Insomma, qui non si demonizza il vino convenzionale né si santifica quello artigianale, anche perché un vino convenzionale può esser buonissimo e fatto benissimo e il problema del vino per la salute resta largamente l’alcool. Semplicemente, qui ci si diverte molto di più a bere artigianale, perché il vino racconta al naso, in bocca, negli occhi storie più personali, meno codificate.
Più umano, più vero, direbbe il poeta.
Cosa abbiamo assaggiato (spoiler: cose buone, in più casi molto buone)
L’elenco dei produttori comprendeva più di cento nomi, sicché disgraziatamente proprio tutto tutto non s’è potuto provare. Ci si è però trovati assai bene sorseggiando i diversi prodotti che ciascuna di queste cantine qui elencate ha portato:
Nel nostro giro, insomma, son state visitate Umbria, Marche, Abruzzo, Lazio, Emilia, Puglia, Piemonte e… Catalogna, appena più lontano.

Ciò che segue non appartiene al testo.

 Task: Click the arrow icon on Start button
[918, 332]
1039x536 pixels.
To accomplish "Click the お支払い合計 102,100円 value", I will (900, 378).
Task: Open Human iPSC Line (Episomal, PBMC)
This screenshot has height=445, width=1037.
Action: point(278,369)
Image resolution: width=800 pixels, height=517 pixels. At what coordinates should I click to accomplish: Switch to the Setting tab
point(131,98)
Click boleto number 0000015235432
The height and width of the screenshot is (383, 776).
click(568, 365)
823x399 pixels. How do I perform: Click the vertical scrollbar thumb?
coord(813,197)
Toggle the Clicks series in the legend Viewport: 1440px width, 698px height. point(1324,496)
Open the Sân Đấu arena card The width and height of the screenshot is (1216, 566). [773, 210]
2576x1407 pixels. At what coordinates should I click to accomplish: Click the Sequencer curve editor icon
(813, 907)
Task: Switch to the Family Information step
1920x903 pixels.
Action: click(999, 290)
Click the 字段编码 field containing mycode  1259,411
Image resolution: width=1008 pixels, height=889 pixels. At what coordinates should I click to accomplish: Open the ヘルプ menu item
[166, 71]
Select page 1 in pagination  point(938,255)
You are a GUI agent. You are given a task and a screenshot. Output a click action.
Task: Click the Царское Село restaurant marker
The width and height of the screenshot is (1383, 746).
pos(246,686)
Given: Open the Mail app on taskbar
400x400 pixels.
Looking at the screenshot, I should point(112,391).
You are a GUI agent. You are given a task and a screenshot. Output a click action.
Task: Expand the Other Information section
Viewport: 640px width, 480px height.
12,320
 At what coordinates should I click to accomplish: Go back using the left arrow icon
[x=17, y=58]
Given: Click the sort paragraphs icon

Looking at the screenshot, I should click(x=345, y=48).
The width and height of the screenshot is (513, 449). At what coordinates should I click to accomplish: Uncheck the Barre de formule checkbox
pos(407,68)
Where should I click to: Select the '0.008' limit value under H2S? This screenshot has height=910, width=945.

Molti i rifermentati/ancestrali/pet nat e via dicendo, con produzioni la cui qualità è garantita dal nome Tiziana Gallo, la donna che ha creato la rassegna e portato avanti sempre il tema della qualità a prescindere dal fatto che il naturale fosse fashion. Anche i bianchi macerati hanno avuto largo spazio, com’è normale in questo contesto, e -attenzione attenzione- abbiamo bevuto perfino qualche affinato in barrique di primo passaggio, cosa che invece col contesto ha a che fare ben poco.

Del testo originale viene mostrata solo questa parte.